The assault on masculinity has been going on inside and outside of the Catholic Church for decades, but it is now at a fever pitch. To cite one recent example, in his February 21 article, New York Times columnist Nicholas Kristof blamed masculinity for the sexual abuse scandals in the Catholic and Southern Baptist Churches. The Southern Baptist Convention was recently investigated by reporters.
Kristof quotes Serene Jones, president of the Union Theological Society: “They [the two Churches] both have very masculine understandings of God, and have a structure where men are considered the closest representatives of God.”
This remarkable comment deserves a serious rejoinder. But first a word on why the Southern Baptists were targeted and why Kristof interviewed Jones.
Why did the Houston Chronicle and the San Antonio Express-News investigate the Southern Baptist Convention? There are several other Baptist denominations, so why the Southern Baptists? Alternatively, why didn’t they choose to probe the Episcopalians, Lutherans, Methodists, or Presbyterians?
Let’s take a wild guess. It’s for the same reason the media, until now, have focused exclusively on the Catholic Church: both Churches are known for their orthodox Christian teachings on sexuality. If they can be discredited, their moral voice will be compromised. One would have to be ideologically blind not to see what’s going on.
Why did Kristof tee it up for the president of the Union Theological Seminary? Because he knew she would feed his narrative. This New York-based institution has long been home to “progressive” thinkers, including dissident Catholic theologians (it has even employed those who have been banned from teaching at Catholic colleges due to their wholesale rejection of Catholicism).
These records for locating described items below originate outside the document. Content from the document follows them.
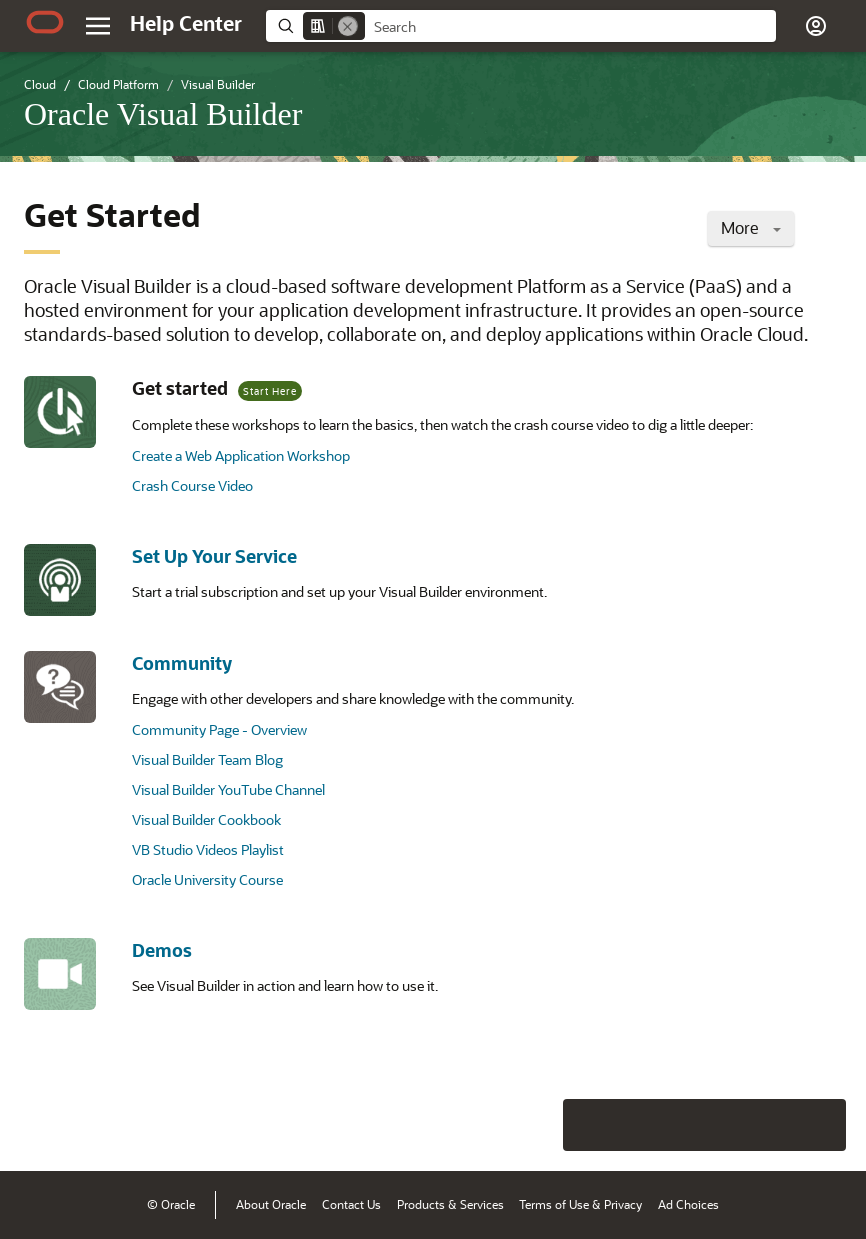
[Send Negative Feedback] (768, 1125)
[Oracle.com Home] (45, 22)
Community (182, 663)
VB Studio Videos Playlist (208, 849)
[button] (816, 26)
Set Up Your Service (214, 556)
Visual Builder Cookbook (206, 819)
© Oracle (171, 1204)
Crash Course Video (192, 485)
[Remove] (348, 26)
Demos (162, 950)
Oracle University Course (207, 879)
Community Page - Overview (219, 729)
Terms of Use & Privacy (580, 1204)
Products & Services (450, 1204)
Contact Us (351, 1204)
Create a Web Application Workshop (241, 455)
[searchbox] (570, 27)
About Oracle (271, 1204)
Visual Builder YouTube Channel (228, 789)
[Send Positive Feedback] (820, 1125)
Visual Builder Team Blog (207, 759)
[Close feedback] (541, 1125)
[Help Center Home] (186, 23)
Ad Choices (688, 1204)
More (751, 227)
More substantively, Kristof’s thesis—masculinity is related to sexual abuse—is so spurious that even he admits to its flaw.
For starters, he summarizes his argument by citing the Catholic Church’s male clergy and the “submissive” role occupied by females, but then a light goes off in his head. If this is the case, he wonders, then why haven’t most of the victims in the Catholic Church been women and girls?
Here is how he puts it. “It’s complicated, of course, for many of the Catholic victims were boys….” Actually, there is nothing complicated about it—he is simply wrong. Masculine priests, those who are naturally attracted to females, account for very little of the sexual abuse.
Kristof can’t even get this little bit right. The vast majority, 81 percent, of the victims were male. That’s not “many”—it’s most. And they were not boys: 78 percent were postpubescent; adolescents are properly regarded as young men. But to admit this is to admit that homosexual priests are responsible for the lion’s share of the abuse. And no one at the New York Times is going to admit to this verity.
The Catholic Church needs more masculine priests, not fewer. To put it differently, though matters are better today, for many years the Church had too many priests who were either effeminate or sexually immature. We’ve seen where that got us.